Salvemos a Robinson!

 

Foi anteontem publicada em Diário da República a recomendação ao Governo para preservar e valorizar o património industrial da Fábrica Robinson, na sequência da Petição “Salvem a Robinson”:

“A Assembleia da República resolve, nos termos do n.º 5  do artigo 166.º da Constituição, recomendar ao Governo  que:

1 — Promova o diagnóstico da situação do património  industrial e do edificado da Fábrica Robinson, parte do conjunto classificado de interesse público que integra a Igreja e o antigo Convento de São Francisco, calendarizando uma intervenção urgente para garantir a sua salvaguarda e determinando as medidas provisórias ou técnicas de protecção  indispensáveis e adequadas para o efeito, nomeadamente as que revelam maior urgência.

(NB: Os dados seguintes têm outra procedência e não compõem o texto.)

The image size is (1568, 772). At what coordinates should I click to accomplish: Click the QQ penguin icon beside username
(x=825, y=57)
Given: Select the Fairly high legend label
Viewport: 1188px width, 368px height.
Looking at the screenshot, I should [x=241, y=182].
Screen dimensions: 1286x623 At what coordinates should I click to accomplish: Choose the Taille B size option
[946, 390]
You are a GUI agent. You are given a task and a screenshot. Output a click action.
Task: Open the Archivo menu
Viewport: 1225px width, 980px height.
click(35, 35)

2 — Garanta as obras necessárias e fulcrais para assegurar  a protecção e segurança imediatas do edificado e do espólio da Fábrica Robinson, em especial das chaminés, do telhado e das máquinas, face a intempéries, actos de vandalismo ou outras situações susceptíveis de causar perdas e danos irreparáveis a este valioso património arqueológico,  industrial e corticeiro.

3 — Mobilize recursos, nomeadamente financeiros, com  vista aos trabalhos de protecção, conservação e valorização  dos bens que integram o referido património, no âmbito da  Lei de Bases do Património Cultural, em harmonia com as demais normas estabelecidas sobre a matéria e sob a orientação dos serviços competentes.

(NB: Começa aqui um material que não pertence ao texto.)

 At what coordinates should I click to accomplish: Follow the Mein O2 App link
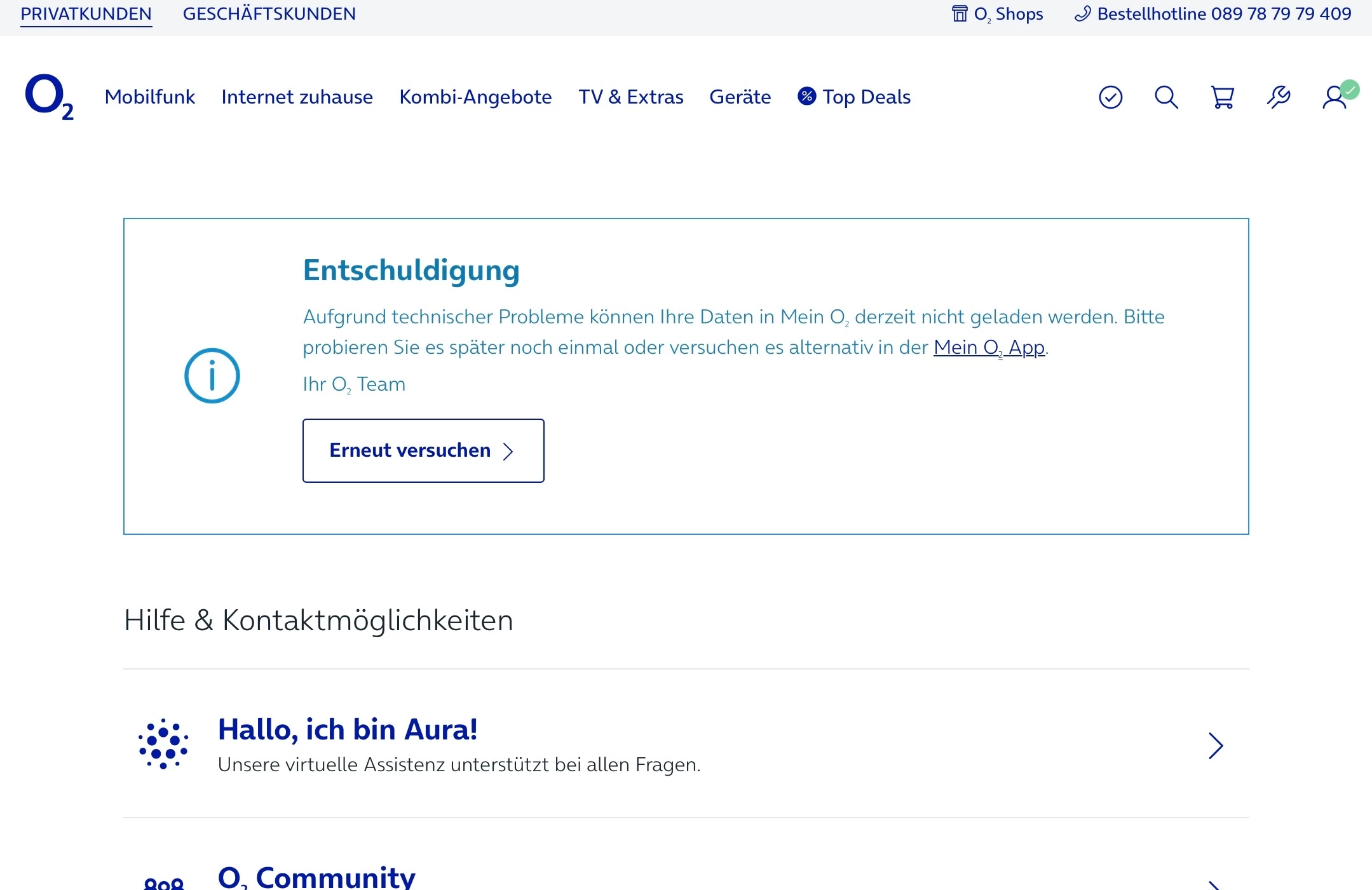pyautogui.click(x=989, y=347)
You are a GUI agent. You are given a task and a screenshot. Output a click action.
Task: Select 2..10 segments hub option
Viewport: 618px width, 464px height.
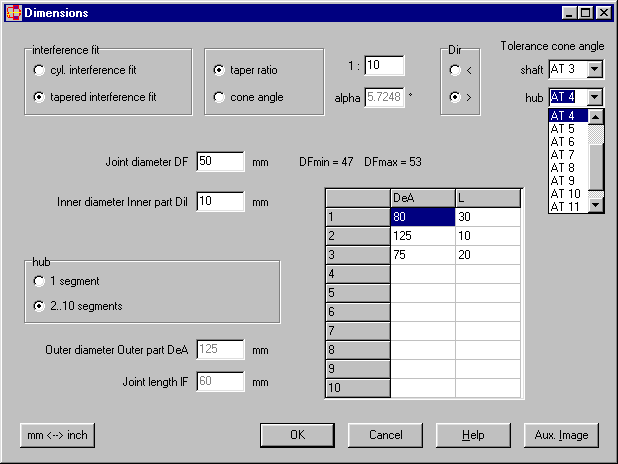click(39, 306)
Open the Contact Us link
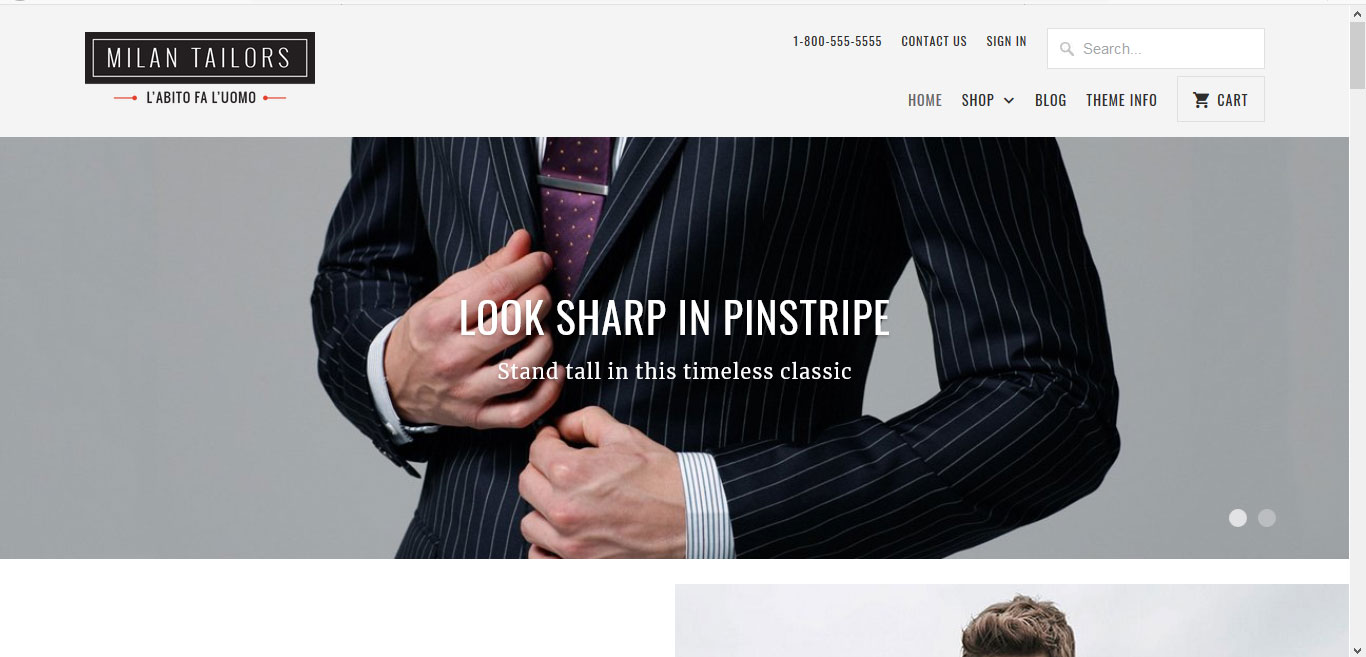 point(934,41)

4 — Adopte medidas de requalificação e revitalização  do património da chamada «Fábrica da Rolha», nomeadamente dando novas funcionalidades aos seus sete hectares e tornando-os um recurso de desenvolvimento local,  regional e nacional.

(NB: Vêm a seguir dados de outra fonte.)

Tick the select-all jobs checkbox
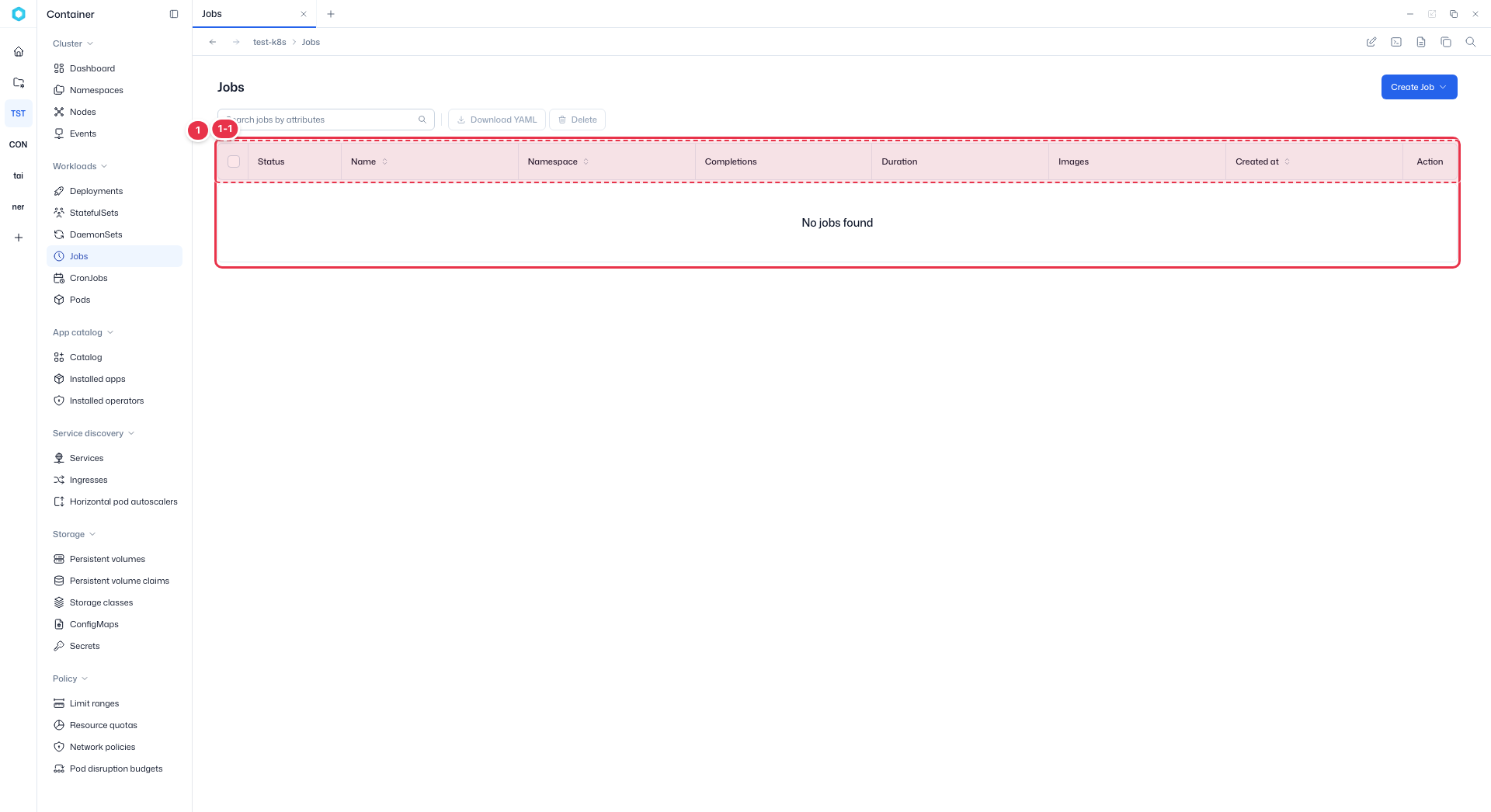The width and height of the screenshot is (1491, 812). tap(234, 161)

5 — Desenvolva, em colaboração com a Fundação Robinson,  a Câmara Municipal de Portalegre, instituições científicas, educativas, associativas, sindicais, empresariais e outras entidades, a nível local e nacional, o conhecimento, estudo, protecção, valorização e divulgação do património material e imaterial que a fábrica da Sociedade Corticeira Robinson Bros, S. A. incorpora e representa, ímpar na região e em Portugal, dignificando a sua dimensão de espaço museográfico.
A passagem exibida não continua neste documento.